Poster
in
Workshop: The 2nd Workshop on Reliable and Responsible Foundation Models
A Statistical Physics of Language Model Reasoning
Jack Carson
Keywords: [ AI safety ] [ Transformer Interpretability ] [ Stochastic Dynamics ] [ Regime Switching ] [ Chain-of-Thought Reasoning ]
Transformer language models exhibit emergent reasoning capabilities that have largely resisted mechanistic understanding. We introduce a statistical physics-inspired framework to describe the continuous-time dynamics underlying chain-of-thought reasoning in large transformer models. Specifically, we analyze sentence-level hidden state trajectories as realizations of a low-dimensional stochastic dynamical system governed by drift-diffusion processes with latent regime switching.
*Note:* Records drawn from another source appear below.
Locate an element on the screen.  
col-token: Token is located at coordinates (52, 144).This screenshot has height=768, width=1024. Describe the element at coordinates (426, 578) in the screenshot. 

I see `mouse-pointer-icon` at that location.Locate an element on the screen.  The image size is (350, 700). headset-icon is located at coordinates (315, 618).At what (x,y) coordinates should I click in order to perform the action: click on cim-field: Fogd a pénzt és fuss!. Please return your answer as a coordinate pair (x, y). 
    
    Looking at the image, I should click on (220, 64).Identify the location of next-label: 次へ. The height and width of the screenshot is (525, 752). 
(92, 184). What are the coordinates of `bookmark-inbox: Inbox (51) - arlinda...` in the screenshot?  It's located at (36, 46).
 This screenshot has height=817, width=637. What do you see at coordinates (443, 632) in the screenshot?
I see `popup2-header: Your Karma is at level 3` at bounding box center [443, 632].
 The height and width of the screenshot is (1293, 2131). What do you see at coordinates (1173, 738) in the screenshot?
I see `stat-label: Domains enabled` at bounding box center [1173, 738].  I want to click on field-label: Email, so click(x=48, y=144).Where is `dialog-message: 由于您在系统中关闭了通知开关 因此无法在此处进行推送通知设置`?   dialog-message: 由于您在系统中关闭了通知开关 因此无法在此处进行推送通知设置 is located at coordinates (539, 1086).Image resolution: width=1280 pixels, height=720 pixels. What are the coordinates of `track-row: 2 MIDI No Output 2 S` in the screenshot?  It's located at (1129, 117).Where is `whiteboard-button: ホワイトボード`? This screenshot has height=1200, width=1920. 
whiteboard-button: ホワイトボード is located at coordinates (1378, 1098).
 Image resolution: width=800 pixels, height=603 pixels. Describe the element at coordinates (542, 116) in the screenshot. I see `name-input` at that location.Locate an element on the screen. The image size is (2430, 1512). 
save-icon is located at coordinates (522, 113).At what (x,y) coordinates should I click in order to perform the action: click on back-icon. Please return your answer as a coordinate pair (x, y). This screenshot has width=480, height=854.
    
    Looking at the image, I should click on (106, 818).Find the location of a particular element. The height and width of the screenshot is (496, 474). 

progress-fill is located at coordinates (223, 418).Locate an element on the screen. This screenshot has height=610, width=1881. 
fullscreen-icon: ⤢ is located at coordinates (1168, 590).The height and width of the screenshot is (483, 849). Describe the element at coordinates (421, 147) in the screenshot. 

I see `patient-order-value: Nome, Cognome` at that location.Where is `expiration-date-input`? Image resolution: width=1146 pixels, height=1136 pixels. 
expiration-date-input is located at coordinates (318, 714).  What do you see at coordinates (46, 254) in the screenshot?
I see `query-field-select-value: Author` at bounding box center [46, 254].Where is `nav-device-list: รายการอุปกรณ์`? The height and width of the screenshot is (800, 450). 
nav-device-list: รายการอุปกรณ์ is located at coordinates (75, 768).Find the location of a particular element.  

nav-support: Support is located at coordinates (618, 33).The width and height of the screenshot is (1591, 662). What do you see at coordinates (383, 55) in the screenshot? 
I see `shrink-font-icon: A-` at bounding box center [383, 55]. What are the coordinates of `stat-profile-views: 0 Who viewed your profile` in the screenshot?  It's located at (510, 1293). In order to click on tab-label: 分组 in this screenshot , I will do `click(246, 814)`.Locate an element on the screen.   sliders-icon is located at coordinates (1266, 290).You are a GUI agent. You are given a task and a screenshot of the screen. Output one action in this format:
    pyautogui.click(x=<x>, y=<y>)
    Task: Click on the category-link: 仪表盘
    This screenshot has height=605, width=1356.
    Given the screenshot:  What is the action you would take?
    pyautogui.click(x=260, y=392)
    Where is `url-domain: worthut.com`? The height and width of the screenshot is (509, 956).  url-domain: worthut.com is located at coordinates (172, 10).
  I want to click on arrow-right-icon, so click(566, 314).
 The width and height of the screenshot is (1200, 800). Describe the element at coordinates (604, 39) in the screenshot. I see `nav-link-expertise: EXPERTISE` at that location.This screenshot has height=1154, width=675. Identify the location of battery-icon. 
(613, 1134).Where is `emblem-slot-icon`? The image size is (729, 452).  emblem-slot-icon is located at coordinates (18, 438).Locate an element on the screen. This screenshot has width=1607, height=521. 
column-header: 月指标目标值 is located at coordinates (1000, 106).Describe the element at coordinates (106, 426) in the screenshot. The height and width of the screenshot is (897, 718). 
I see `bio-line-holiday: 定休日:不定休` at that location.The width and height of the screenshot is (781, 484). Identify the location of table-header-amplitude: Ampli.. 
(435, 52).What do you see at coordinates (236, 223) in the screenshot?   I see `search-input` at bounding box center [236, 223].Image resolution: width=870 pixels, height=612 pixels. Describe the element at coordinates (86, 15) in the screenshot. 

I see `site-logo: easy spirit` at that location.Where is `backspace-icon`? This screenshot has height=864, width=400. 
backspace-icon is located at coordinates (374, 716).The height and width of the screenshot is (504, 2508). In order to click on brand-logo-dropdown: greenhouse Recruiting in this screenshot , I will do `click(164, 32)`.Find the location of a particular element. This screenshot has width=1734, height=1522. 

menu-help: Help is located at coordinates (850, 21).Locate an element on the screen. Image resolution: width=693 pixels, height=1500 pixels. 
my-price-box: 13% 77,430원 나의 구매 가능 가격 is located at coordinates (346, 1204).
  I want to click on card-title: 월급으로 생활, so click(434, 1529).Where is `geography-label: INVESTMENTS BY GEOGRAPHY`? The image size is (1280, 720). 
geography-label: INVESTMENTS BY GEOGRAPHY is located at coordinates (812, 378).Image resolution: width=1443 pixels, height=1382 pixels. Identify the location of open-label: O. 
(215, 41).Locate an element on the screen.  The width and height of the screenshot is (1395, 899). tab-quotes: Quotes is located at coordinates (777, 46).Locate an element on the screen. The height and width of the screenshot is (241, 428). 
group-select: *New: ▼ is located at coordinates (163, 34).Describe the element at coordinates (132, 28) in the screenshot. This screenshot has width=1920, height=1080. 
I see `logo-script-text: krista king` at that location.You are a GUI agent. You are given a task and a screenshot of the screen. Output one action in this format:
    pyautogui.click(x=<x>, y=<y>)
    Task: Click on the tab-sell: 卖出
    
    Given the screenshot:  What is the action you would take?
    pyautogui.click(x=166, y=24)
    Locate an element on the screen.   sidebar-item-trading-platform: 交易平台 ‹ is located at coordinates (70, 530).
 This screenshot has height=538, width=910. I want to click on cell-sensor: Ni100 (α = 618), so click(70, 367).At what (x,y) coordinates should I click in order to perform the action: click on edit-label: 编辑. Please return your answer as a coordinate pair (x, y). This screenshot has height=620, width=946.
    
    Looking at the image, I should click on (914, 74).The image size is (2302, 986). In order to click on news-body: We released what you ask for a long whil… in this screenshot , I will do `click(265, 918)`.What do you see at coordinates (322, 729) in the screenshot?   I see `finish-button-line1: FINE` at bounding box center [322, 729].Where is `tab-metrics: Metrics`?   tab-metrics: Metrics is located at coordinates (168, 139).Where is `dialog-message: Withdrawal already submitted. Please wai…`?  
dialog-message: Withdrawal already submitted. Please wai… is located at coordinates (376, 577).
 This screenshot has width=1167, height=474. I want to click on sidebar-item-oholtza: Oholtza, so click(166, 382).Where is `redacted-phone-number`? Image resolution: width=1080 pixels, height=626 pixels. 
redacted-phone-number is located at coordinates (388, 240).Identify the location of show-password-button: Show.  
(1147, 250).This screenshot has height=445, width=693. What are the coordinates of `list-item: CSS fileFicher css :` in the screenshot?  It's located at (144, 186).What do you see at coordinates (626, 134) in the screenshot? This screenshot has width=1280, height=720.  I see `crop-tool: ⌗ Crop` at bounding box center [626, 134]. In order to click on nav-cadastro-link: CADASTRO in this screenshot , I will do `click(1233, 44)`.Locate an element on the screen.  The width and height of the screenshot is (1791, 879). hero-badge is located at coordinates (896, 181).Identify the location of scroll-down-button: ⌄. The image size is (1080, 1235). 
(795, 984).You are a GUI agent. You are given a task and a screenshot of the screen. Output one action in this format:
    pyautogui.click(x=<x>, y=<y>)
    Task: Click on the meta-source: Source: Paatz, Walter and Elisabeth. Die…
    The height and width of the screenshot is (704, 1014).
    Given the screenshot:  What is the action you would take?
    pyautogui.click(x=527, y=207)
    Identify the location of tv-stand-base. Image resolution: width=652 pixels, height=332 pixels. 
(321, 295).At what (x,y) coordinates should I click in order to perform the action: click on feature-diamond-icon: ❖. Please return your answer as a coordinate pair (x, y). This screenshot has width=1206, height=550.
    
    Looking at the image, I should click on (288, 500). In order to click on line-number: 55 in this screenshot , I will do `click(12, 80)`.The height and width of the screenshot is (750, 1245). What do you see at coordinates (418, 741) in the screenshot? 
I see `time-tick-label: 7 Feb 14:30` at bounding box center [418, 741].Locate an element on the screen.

Using empirical trajectories extracted from eight open-source transformer models evaluated on seven diverse reasoning benchmarks, we identify a rank-40 drift manifold that explains approximately 50\% of variance in reasoning trajectories, along with four distinct latent reasoning regimes. We then formulate and validate a switching linear dynamical system model capturing these empirical features. This framework allows simulation of transformer reasoning at significantly reduced computational cost, offering theoretical tools to study critical behavioral transitions, failure modes, and adversarially-induced belief shifts in large language models.